Cite as: https://hdl.handle.net/21.11116/0000-0009-598E-4
Abstract
Membrane protein biogenesis faces the challenge of chaperoning hydrophobic transmembrane helices for faithful membrane insertion. The guided entry of tail-anchored proteins (GET) pathway targets and inserts tail-anchored (TA) proteins into the endoplasmic reticulum (ER) membrane with an insertase (yeast Get1/Get2 or mammalian WRB/CAML) that captures the TA from a cytoplasmic chaperone (Get3 or TRC40, respectively). Here, we present cryo-electron microscopy reconstructions, native mass spectrometry, and structure-based mutagenesis of human WRB/CAML/TRC40 and yeast Get1/Get2/Get3 complexes.
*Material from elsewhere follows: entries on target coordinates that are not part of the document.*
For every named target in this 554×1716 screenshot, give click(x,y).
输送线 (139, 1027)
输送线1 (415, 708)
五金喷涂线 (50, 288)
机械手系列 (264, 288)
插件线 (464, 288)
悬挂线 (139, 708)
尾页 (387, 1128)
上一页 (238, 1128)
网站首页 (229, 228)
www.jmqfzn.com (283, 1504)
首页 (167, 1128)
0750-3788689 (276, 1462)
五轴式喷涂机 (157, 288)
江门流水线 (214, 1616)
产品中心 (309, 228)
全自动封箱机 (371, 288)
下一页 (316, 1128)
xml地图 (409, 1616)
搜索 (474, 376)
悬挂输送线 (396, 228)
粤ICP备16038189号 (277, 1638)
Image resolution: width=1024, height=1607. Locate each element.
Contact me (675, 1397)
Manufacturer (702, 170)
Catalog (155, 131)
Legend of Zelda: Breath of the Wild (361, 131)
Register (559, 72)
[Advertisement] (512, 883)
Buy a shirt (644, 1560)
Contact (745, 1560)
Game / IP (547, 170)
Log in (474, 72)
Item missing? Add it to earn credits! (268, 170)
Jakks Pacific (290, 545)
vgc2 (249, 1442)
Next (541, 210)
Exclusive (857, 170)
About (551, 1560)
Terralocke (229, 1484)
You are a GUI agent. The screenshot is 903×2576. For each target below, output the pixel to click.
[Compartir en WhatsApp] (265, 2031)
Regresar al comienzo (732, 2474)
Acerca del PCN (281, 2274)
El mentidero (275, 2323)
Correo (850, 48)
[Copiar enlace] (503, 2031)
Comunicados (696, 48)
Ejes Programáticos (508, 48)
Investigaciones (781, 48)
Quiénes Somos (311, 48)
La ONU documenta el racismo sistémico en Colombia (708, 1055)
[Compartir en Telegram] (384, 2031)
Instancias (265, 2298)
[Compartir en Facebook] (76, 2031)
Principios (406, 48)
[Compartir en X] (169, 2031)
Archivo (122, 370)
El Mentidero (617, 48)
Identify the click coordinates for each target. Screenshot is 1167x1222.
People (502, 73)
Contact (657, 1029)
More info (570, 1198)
Get3 binding to the membrane insertase supports heterotetramer formation, and phosphatidylinositol binding at the heterotetramer interface stabilizes the insertase for efficient TA insertion in vivo. We identify a Get2/CAML cytoplasmic helix that forms a "gating" interaction with Get3/TRC40 important for TA insertion. Structural homology with YidC and the ER membrane protein complex (EMC) implicates an evolutionarily conserved insertion mechanism for divergent substrates utilizing a hydrophilic groove. Thus, we provide a detailed structural and mechanistic framework to understand TA membrane insertion.